Educational-Led Economic Development

The factors of production - land, labor, and capital - have been augmented by information as creators of wealth in today's technology-driven, global economy. Information is the raw material, but education is the basic process that renders information useful. An important development in public policy would be a much higher, more sophisticated appreciation for the central role of education in all modern economies. If information is, in fact, a new wealth creating factor in our economy, then investing in education is equivalent to increasing the land, workforce, and/or money available to support economic activity.

We observe that investments in education have a salutatory effect on economic development on five levels.
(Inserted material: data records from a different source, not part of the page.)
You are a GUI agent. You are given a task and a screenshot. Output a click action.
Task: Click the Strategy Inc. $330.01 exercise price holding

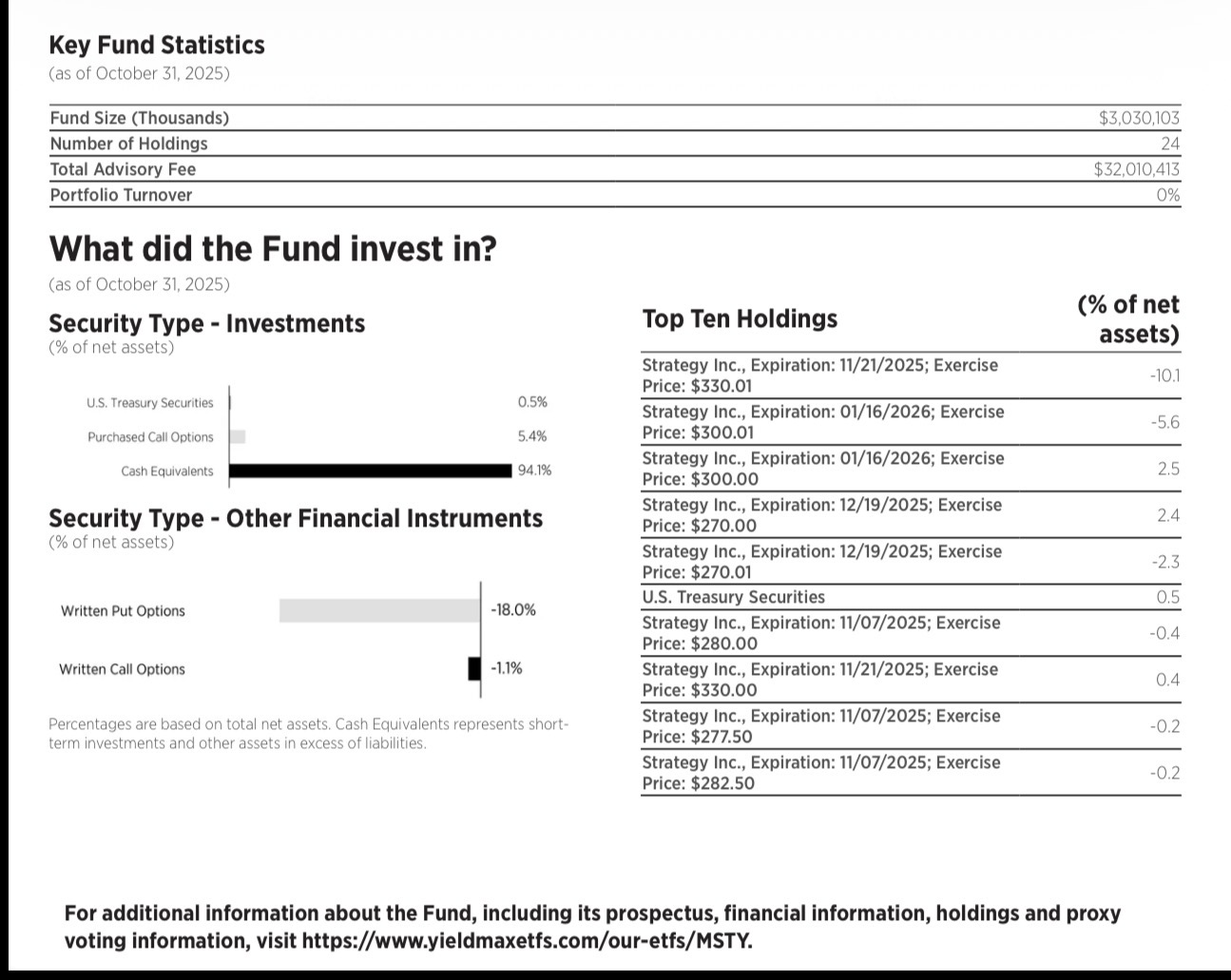click(x=819, y=375)
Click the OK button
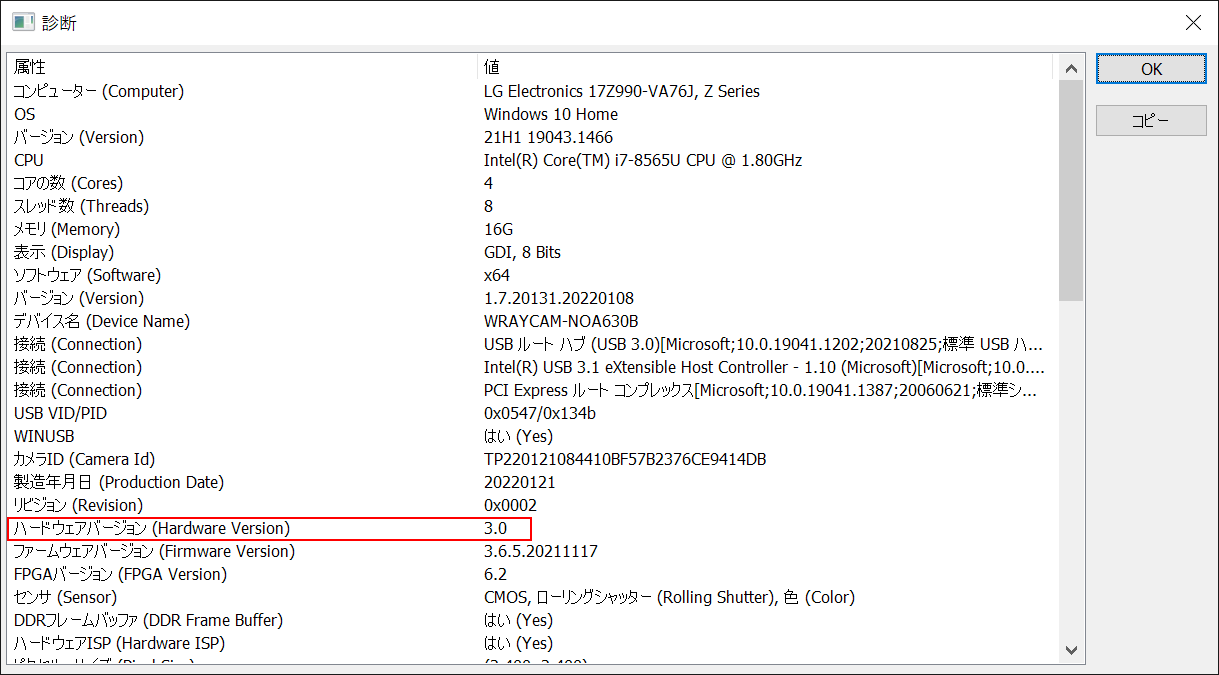 point(1151,69)
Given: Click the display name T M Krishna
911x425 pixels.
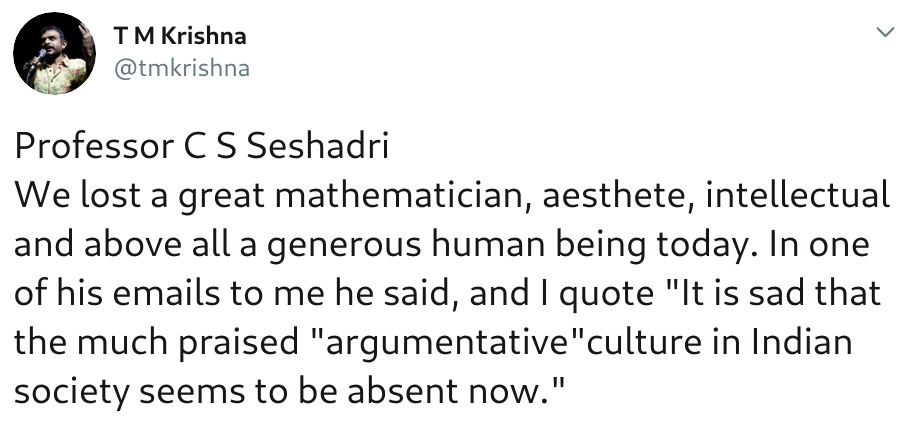Looking at the screenshot, I should click(x=180, y=37).
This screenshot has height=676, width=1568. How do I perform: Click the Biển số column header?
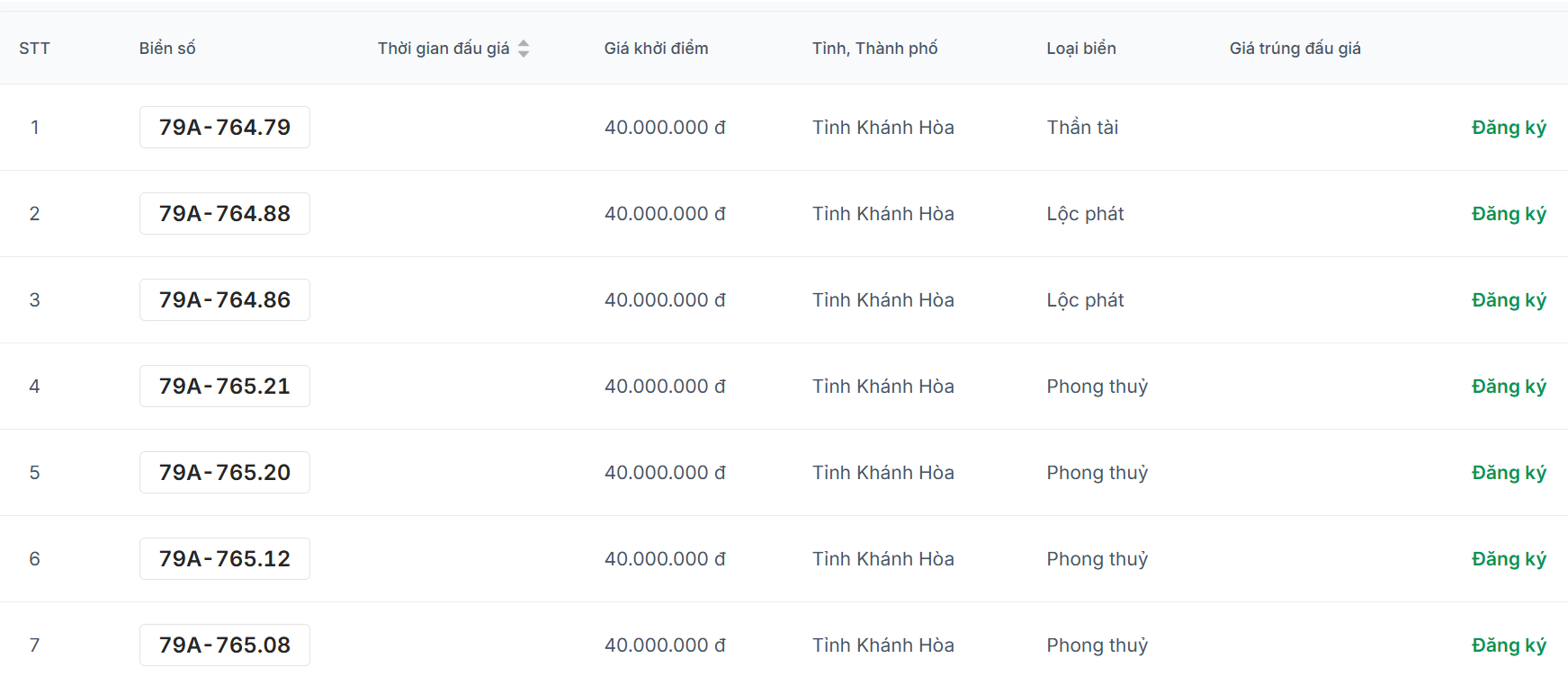[167, 49]
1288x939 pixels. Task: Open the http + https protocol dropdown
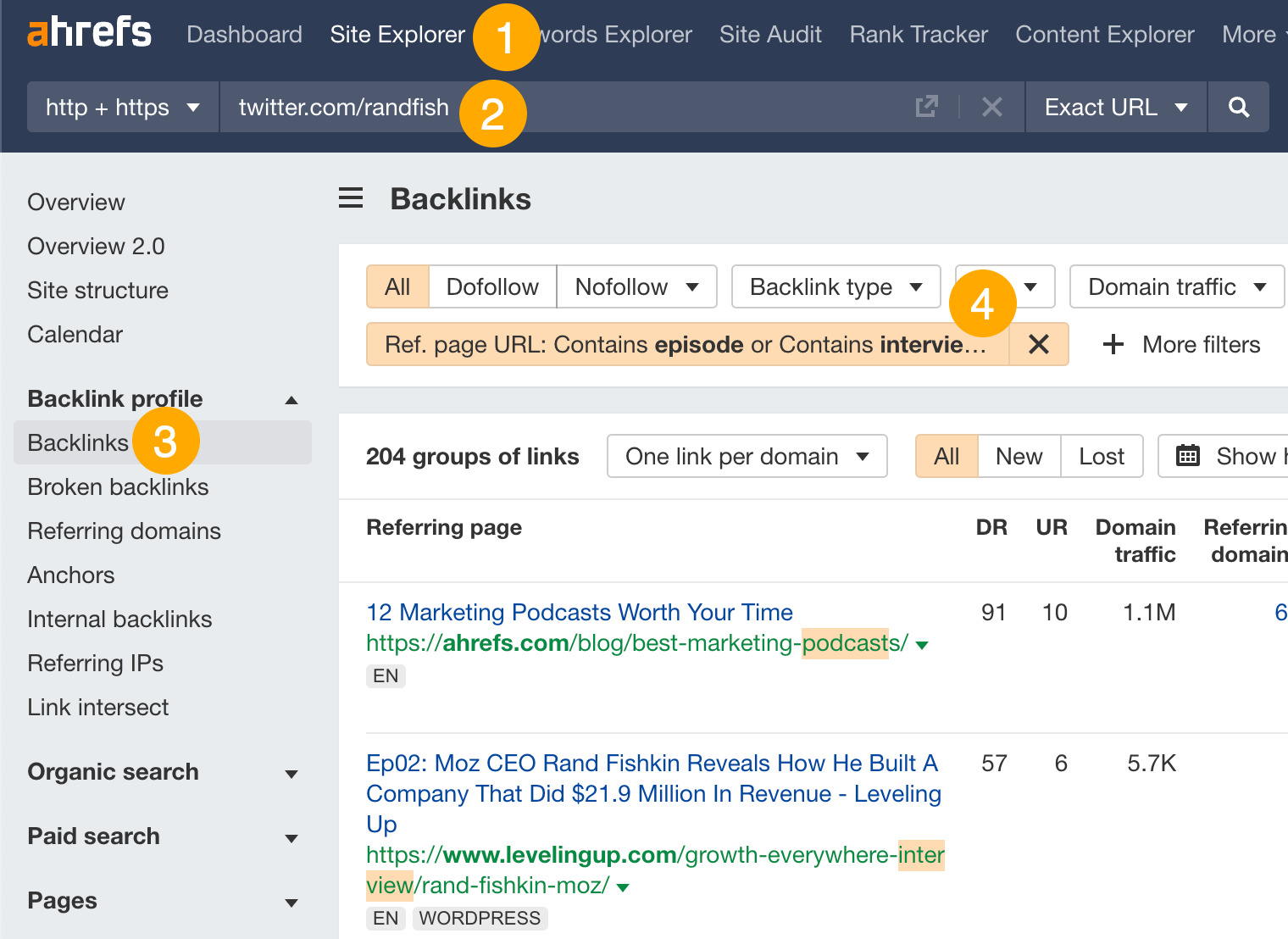[x=121, y=107]
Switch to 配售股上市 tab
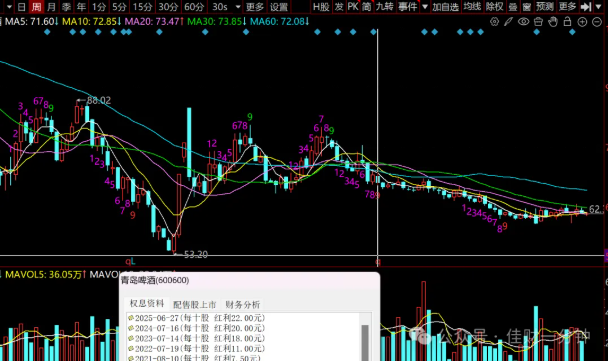Viewport: 608px width, 362px height. tap(194, 305)
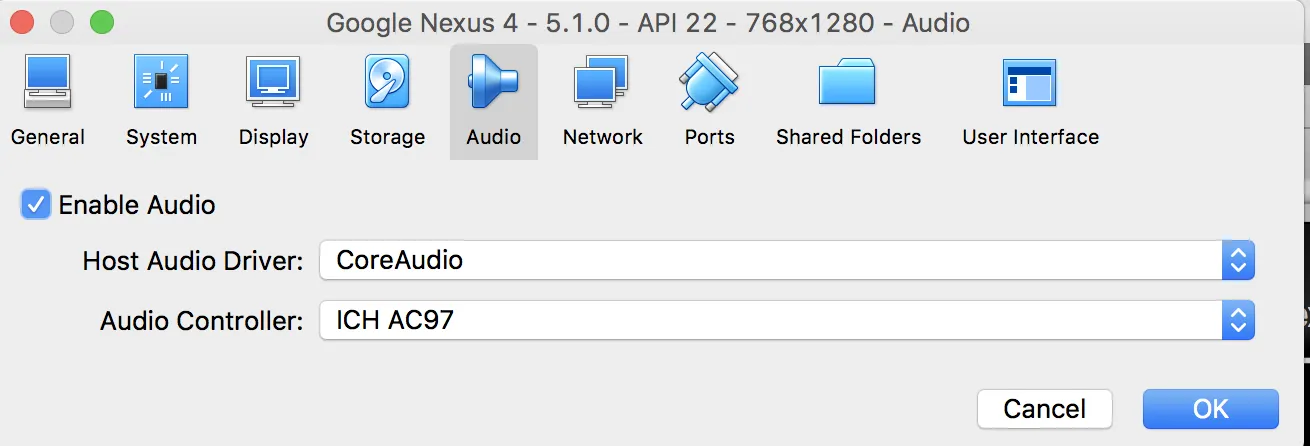The height and width of the screenshot is (446, 1310).
Task: Open the Display monitor icon
Action: (273, 82)
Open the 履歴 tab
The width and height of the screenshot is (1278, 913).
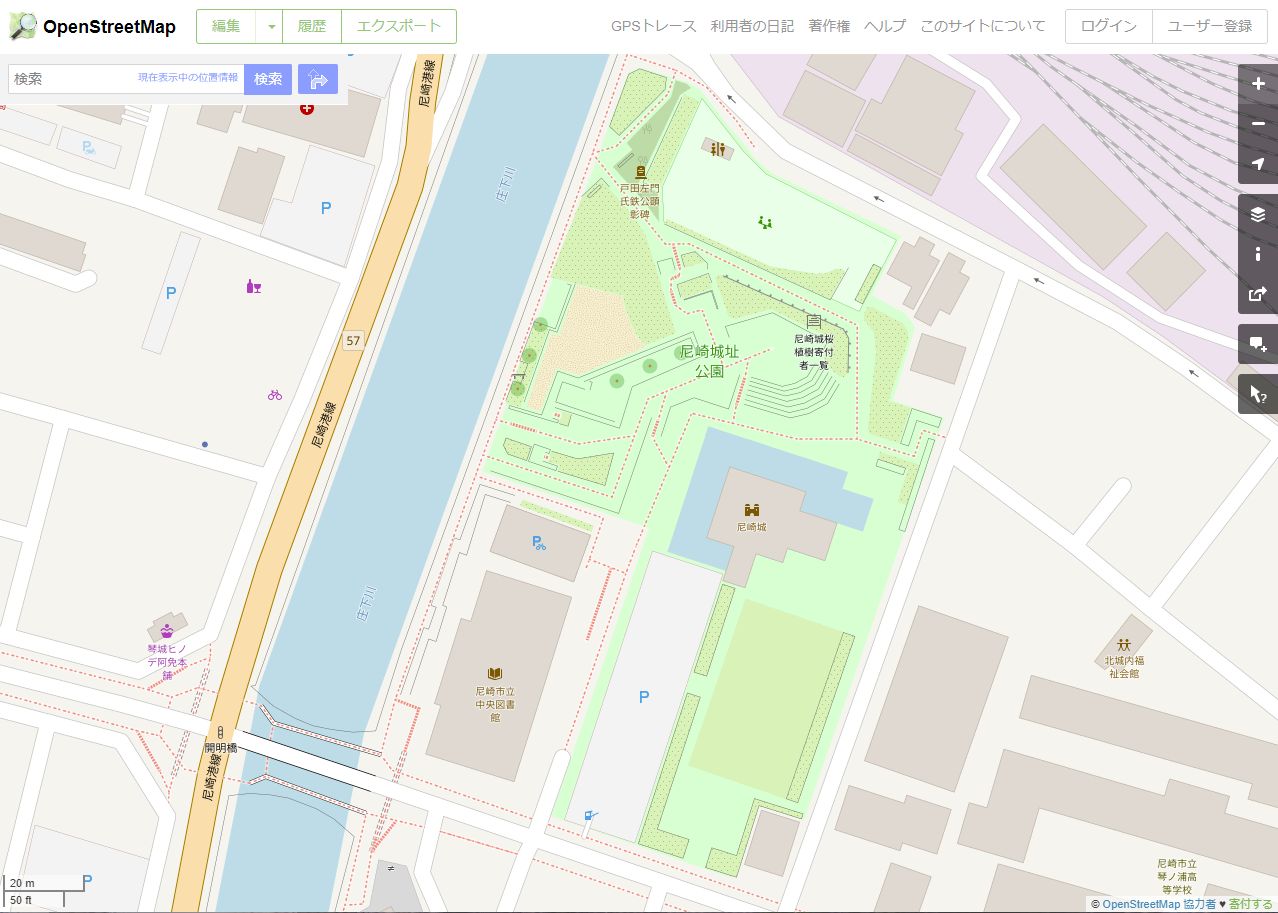point(312,27)
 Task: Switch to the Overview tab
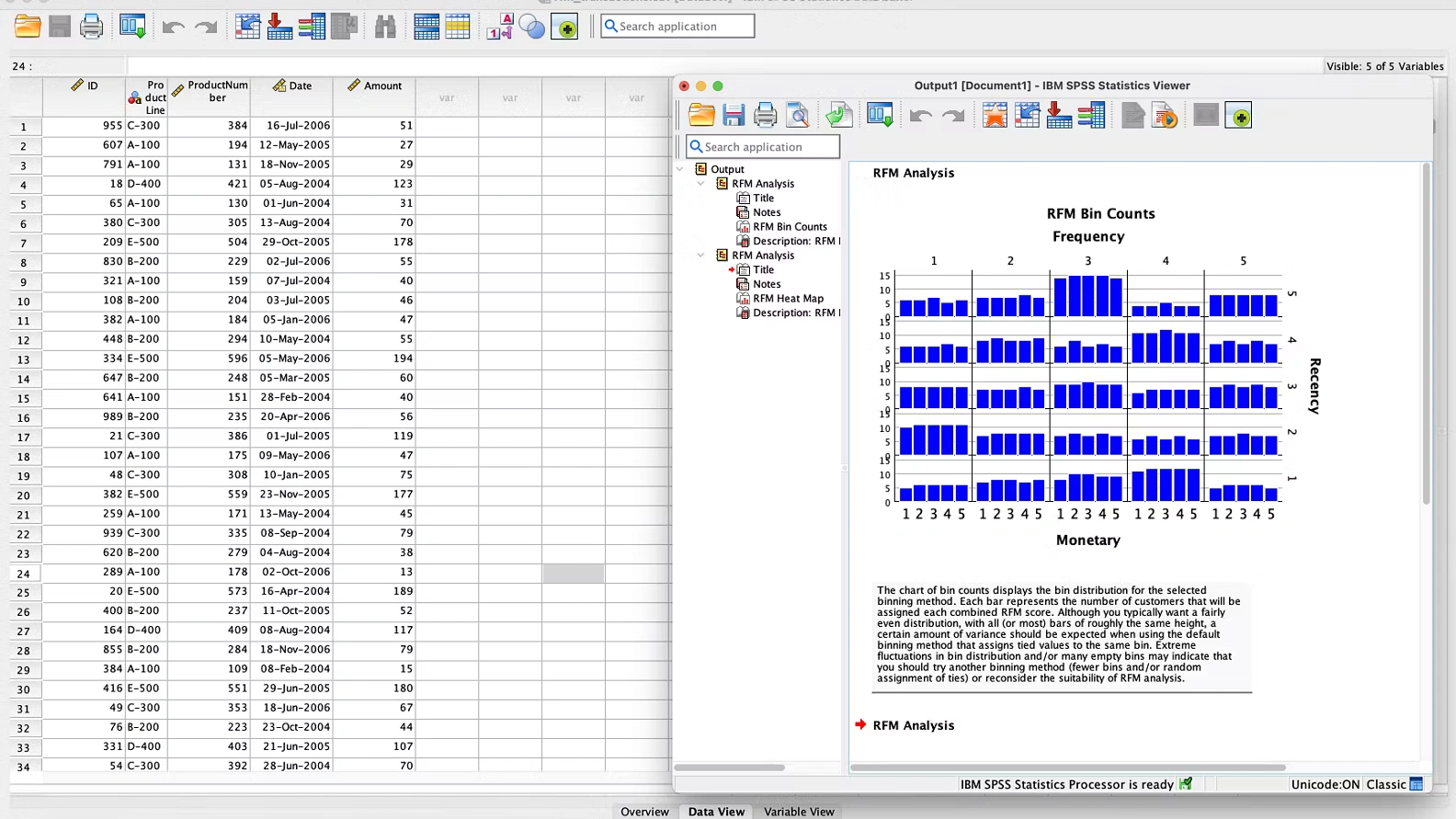[644, 812]
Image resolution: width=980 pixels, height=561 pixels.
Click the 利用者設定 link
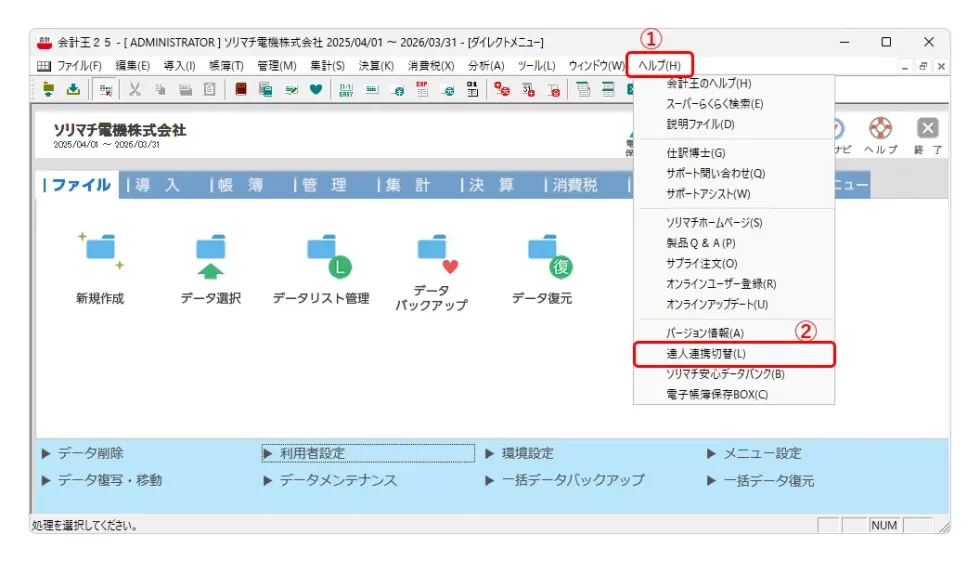coord(312,454)
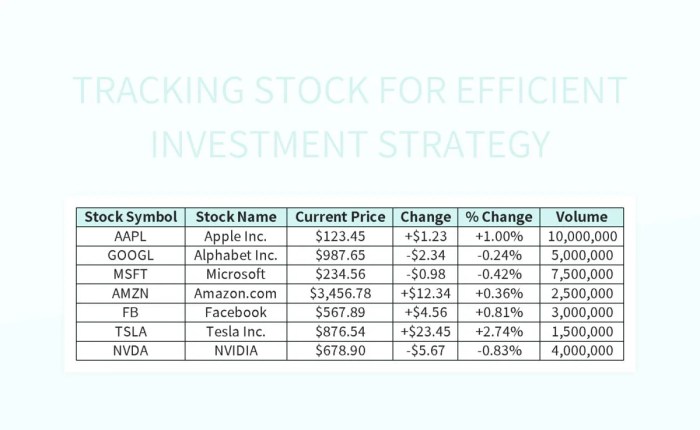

  • Investment in Neighborhood Schools: The Project GRAD Effect
  • Investments in the Education Industry: The Philadelphia Effect
  • University-led Investment in Information Intensive Industries: The Akron Effect
  • University-led Investment in the Information Processing Industry: The Austin Effect
  • University-led Creation of New Industries: The MIT/Stanford Effect

These cases are organized to reflect more and more direct involvement of education in producing the economic effect. I offer this framework as a way to structure the conversation, and I propose that a national conference be held on the subject of education-led economic development built around these five themes. The objective of the conference is to bring educators and economic development practitioners and policy makers together to explore common ground, develop a shared vision and a common language with which to define, develop, and exploit this important field. The extent of the conference will, of course be a function of the resources we are able to attract to finance it, but we would expect to have invited papers, workshops, an opening and a closing plenary session, a luncheon speaker, and published proceedings.